Se ruborizó ostensiblemente.

–Bueno, podría darte algo de los diez mil, supongo.

–Oh, no quiero tocar nada de ese dinero (y no sabes hasta qué punto es cierto). Pensé que un hombre como tú dispondría de algún dinero personal. ¿Cómo pagas el tabaco, la gasolina, el whisky? ¿O te lo compra todo tu padre?

–¡Y una mierda! –Se levantó de un salto, sacando un manojo de billetes–. Tengo todo el dinero que quiero.

Empezó a apartar unos cuantos billetes –todos eran de veinte dólares, por lo visto– y me miró. Le sonreí. Mi sonrisa expresaba, claro como el día, que ya esperaba que se portase como un tacaño.

–Ah, mierda –gruñó, tendiéndome todo el fajo–. Nos veremos por la noche.

–A las diez –asentí.

Se levantó y se fue.

El fajo contenía veinticinco billetes de veinte. Quinientos dólares. Ahora que los tenía, bienvenidos eran; siempre conviene algo de dinero extra. Pero nunca pensé en sacarle ni un centavo a Elmer. Lo había hecho únicamente para que no sospechase de los motivos que me habían llevado a ayudarle.

No tenía ganas de cocinar, así que cené en la ciudad. Al volver a casa escuché un rato la radio, leí los periódicos del domingo y me acosté.

Sí, tal vez me lo tomaba con mucha calma, pero le había dado tantas vueltas al asunto que ya me estaba acostumbrando. Joyce y Elmer iban a morir. Joyce se lo había buscado. Los Conway también. Yo no era más cruel que la mujer que me había hecho pasar un infierno para satisfacer un capricho. Ni más cruel que el tipo que había hecho caer a Mike desde un edificio de ocho pisos.

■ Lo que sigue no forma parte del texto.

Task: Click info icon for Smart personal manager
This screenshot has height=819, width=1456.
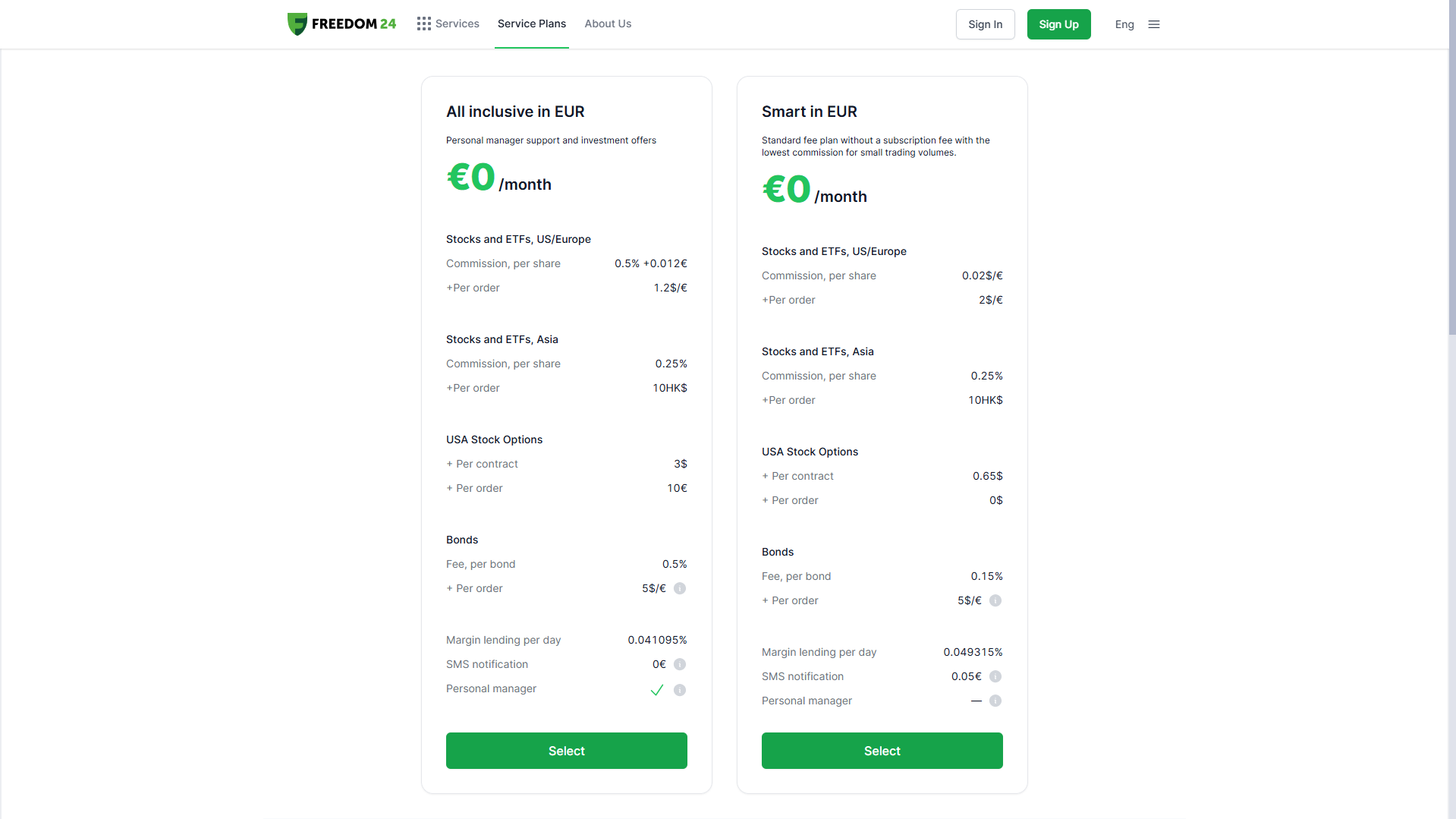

No había sido Elmer, desde luego; probablemente, ni siquiera tenía la menor idea de lo ocurrido. Pero a través de él yo podía castigar al viejo. Era el único medio a mi alcance, y tenía que ser así. Le haría a Conway lo que él había hecho a papá.

Eran las ocho cuando me levanté. Las ocho de una noche lóbrega y sin luna, que yo esperaba desde hacía largo tiempo. Tomé una taza de café, saqué el coche y me dirigí hacia Derrick Road.